With regard to adipokines, our intervention did not influence adiponectin or leptin levels in either sex. In this effect, Fazelifar et al.⁴⁵ found that a 12-week combined exercise programme had no effect on adiponectin levels in boys with obesity. By contrast, the same authors observed a significant reduction in leptin levels in the same sample.⁴⁶ Similarly, previous studies have found that a 12⁴⁷ and 16-week⁴⁸ aerobic exercise programme significantly reduced leptin levels in boys and girls with obesity. These inconsistent results might be explained by the spexin expression in response to exercise training in this population. Spexin is indeed known to be negatively associated with leptin levels; however, the effect of exercise training on spexin in prepubertal children remained unknown.

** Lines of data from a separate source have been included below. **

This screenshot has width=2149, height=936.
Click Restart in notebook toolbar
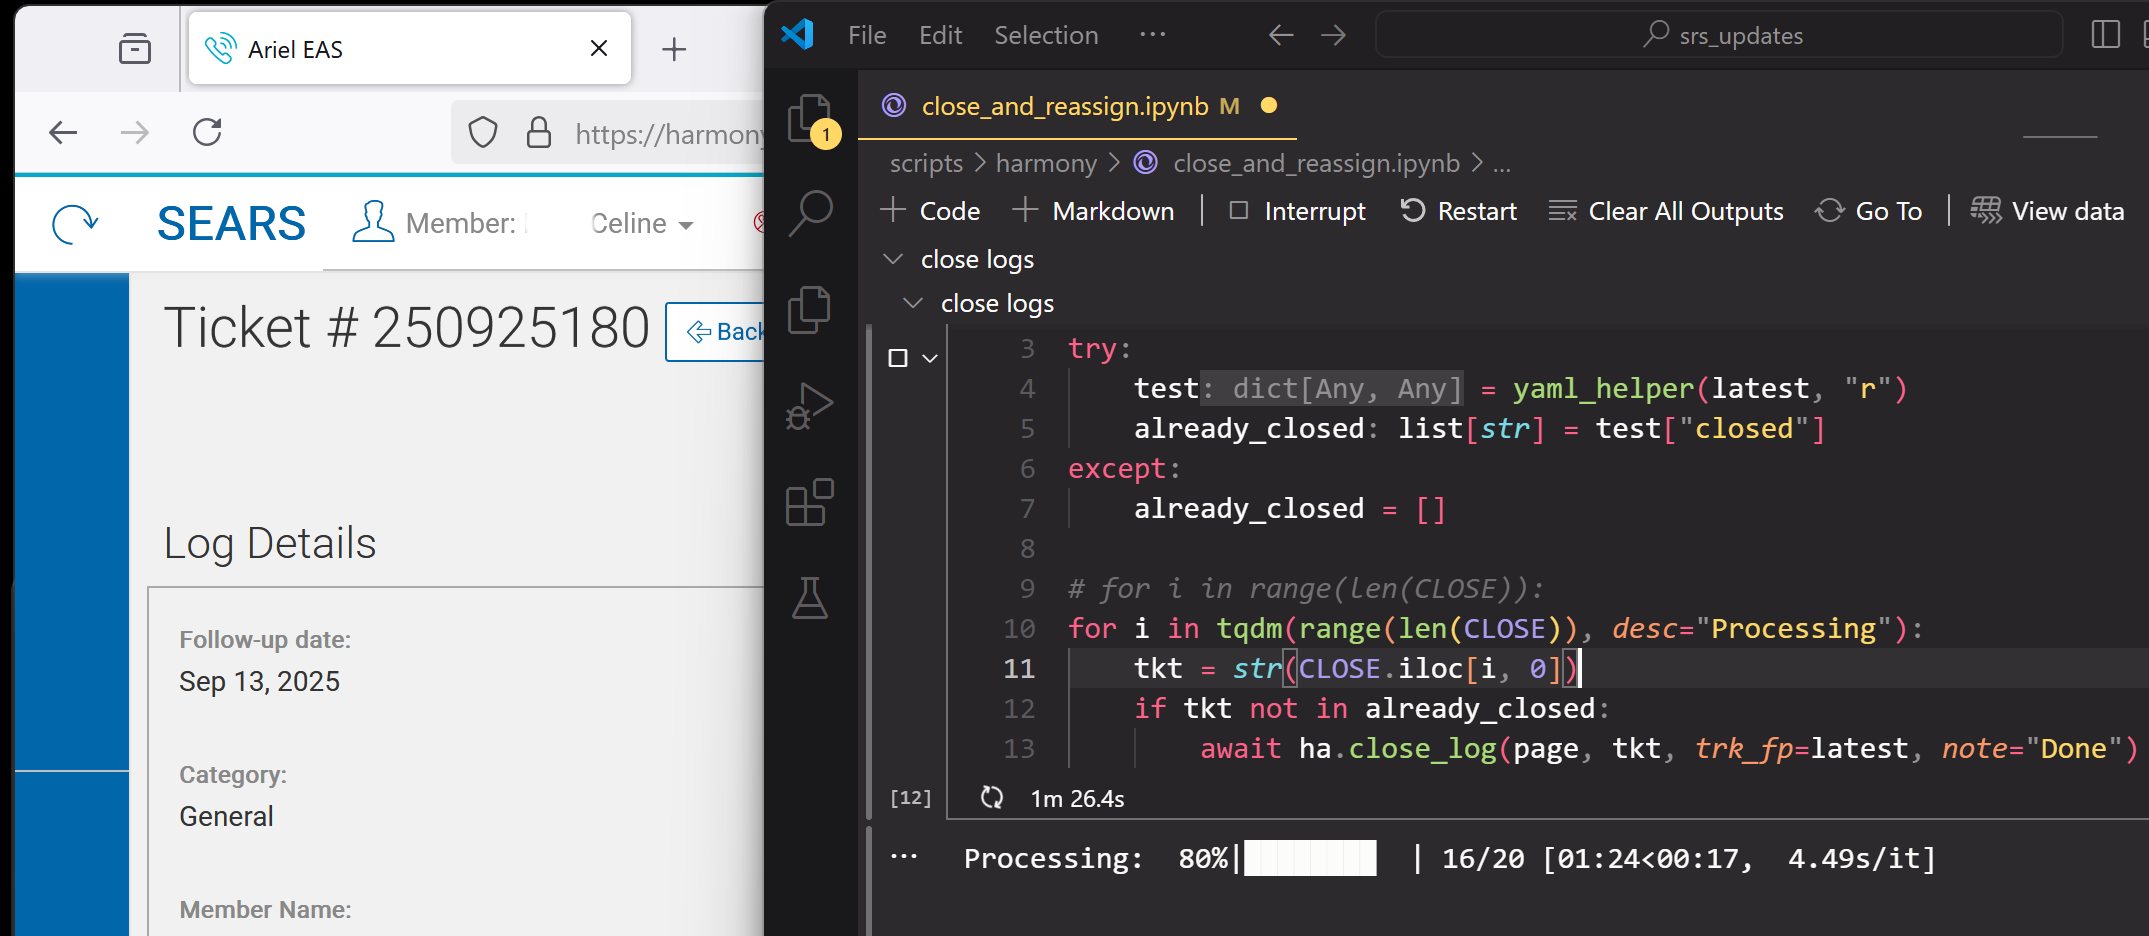tap(1459, 211)
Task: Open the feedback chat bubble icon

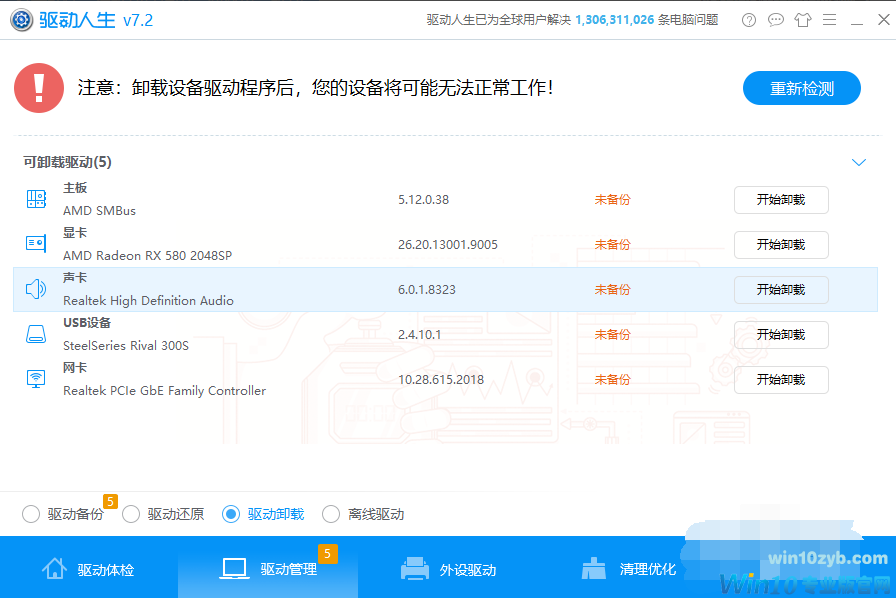Action: tap(776, 19)
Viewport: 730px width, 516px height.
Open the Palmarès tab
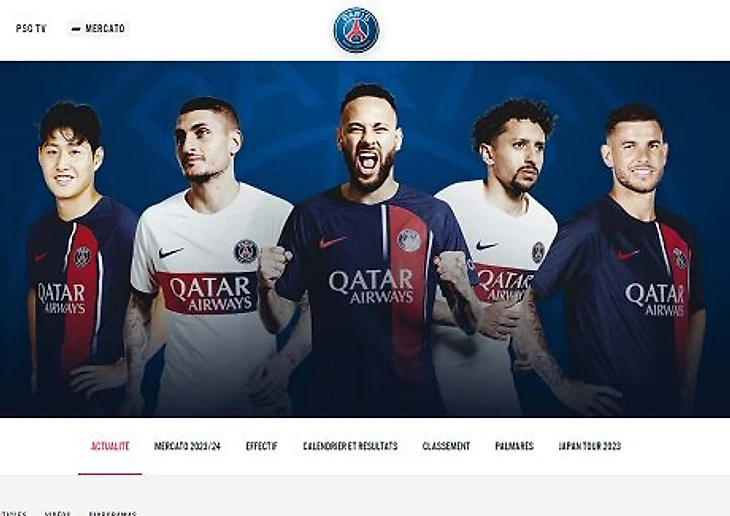click(x=514, y=446)
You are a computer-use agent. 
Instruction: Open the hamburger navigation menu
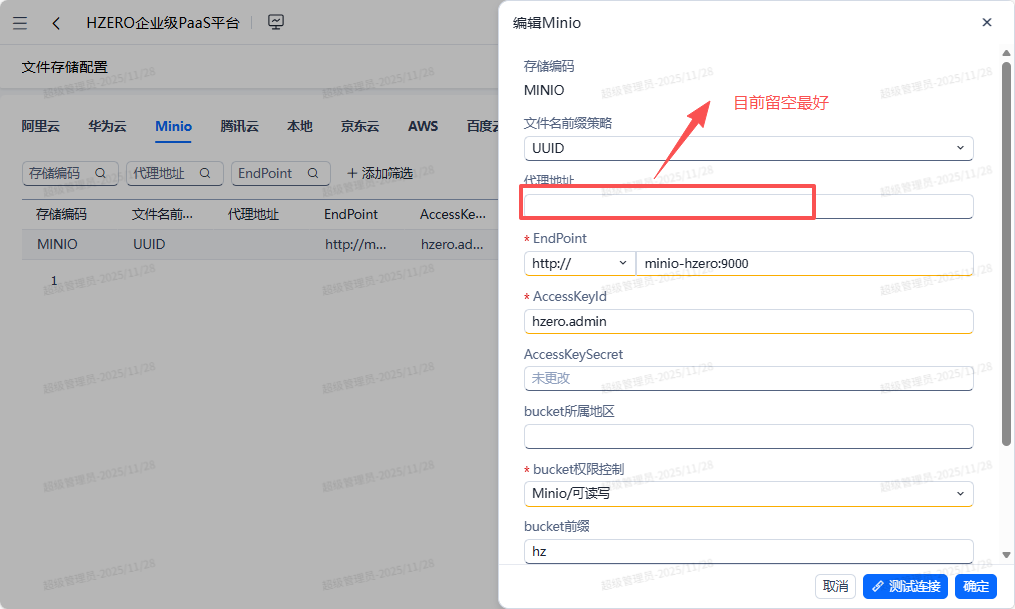pyautogui.click(x=20, y=23)
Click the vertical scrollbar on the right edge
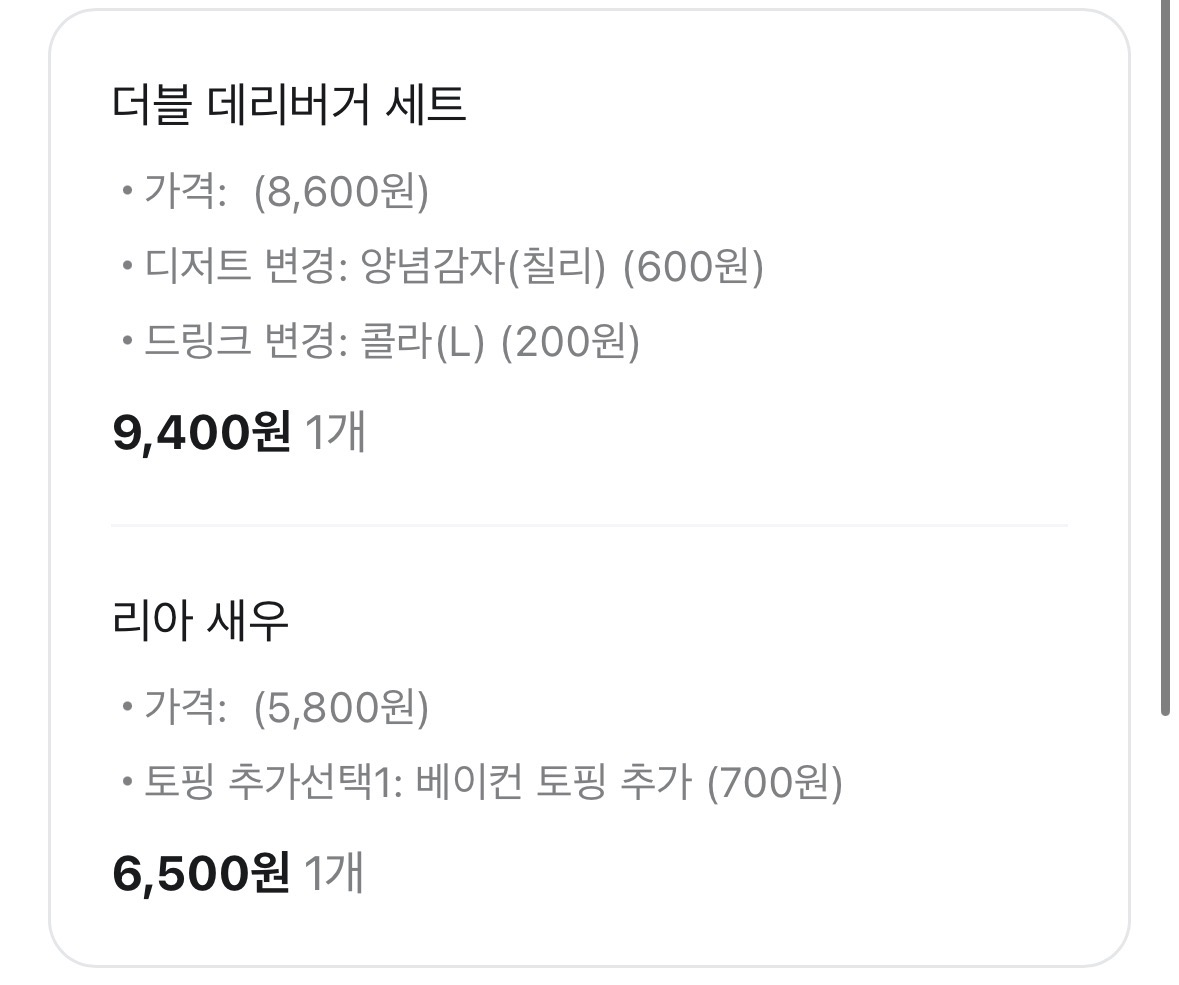This screenshot has width=1179, height=985. coord(1165,360)
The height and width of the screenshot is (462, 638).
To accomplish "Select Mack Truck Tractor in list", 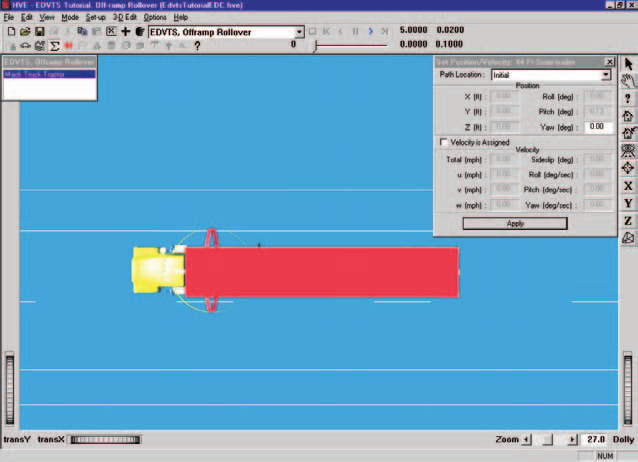I will [x=49, y=74].
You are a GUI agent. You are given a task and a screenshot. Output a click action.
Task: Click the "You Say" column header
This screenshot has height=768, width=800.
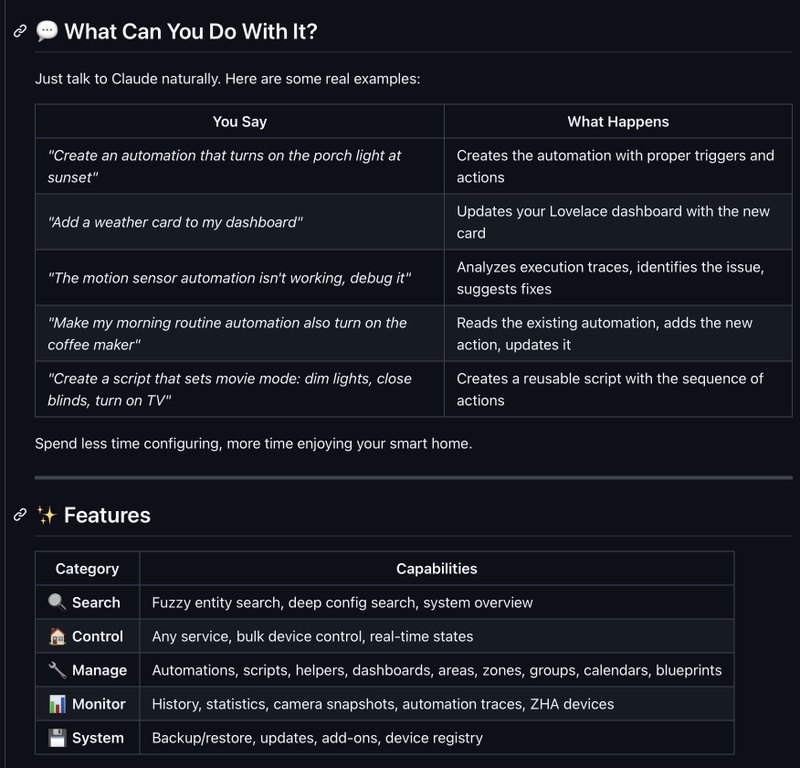tap(240, 122)
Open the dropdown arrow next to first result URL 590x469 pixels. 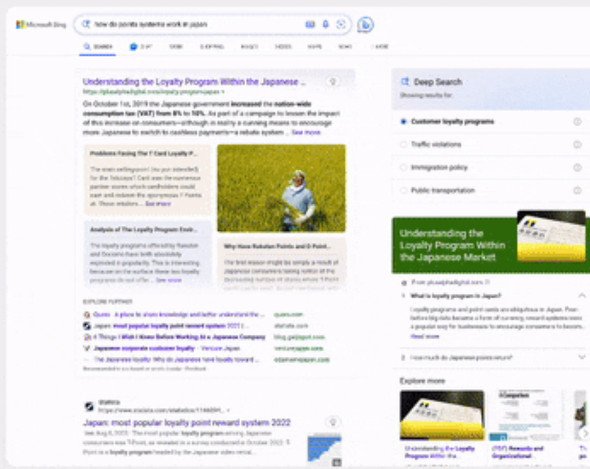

Our combined exercise programme failed to modify the levels of growth factors. The data available on IGF-1 adaptations to physical exercise in children are limited. Nevertheless, there is recent meta-analytical evidence for a lack of change in IGF-1 in response to an aerobic exercise training,¹⁶ which is in line with our findings. Theoretically, obesity in children has been demonstrated to decrease GH response to acute bouts of exercise, and this might also affect IGF-1 levels after a chronic stimulus.⁴⁹ To our knowledge, ours is the second study examining the effect of an exercise intervention on circulating levels of EGF and VEGFA in youth with overweight/obesity. A previous study reported an increase in VEGF levels after a 12-week combined exercise programme in children with overweight/obesity.³⁰ Although muscles can secrete VEGF to regulate angiogenesis, modulate blood flow and increase nutrient availability to support tissue growth,¹⁴ we did not observe a significant increase in VEGF levels after the exercise programme. On the other hand, and contrary to our results, Ramirez-Velez et al.⁵⁰ found a significant reduction in EGF levels after a 6-month combined exercise programme based on low-to-high-intensity physical education classes in adolescents with overweight or obesity. Given that EGF may play a role in the generation of reactive oxygen species,¹⁵ we speculate that the decrease in EGF levels might represent, a least partly, an exercise adaptation to prevent oxidative stress. However, it is worth noting that, in our study, the children in the exercise arm spent on average 38% of total exercise time (i.e., 25 min per session) at high intensities (above 80% of their maximum HR).²⁰ In this regard, high-intensity exercise may induce high levels of oxidative stress, which has been reported to modulate EFG signalling.⁵¹

4.3 Strengths and limitations

Our study has several limitations. First, the sample size was relatively small, and the inflammatory profile was not a primary outcome of the trial. Second, the intervention only involved physical exercise, and it is known that the combination of exercise and diet is more effective than combined exercise alone to eventually change the inflammatory profile in youth with obesity.⁵² The strengths of our study include the randomized design, the determination of a broad set of cytokines, adipokines and growth factors involved in inflammation, and the fact that the intensity of exercise sessions was individually programmed using HR.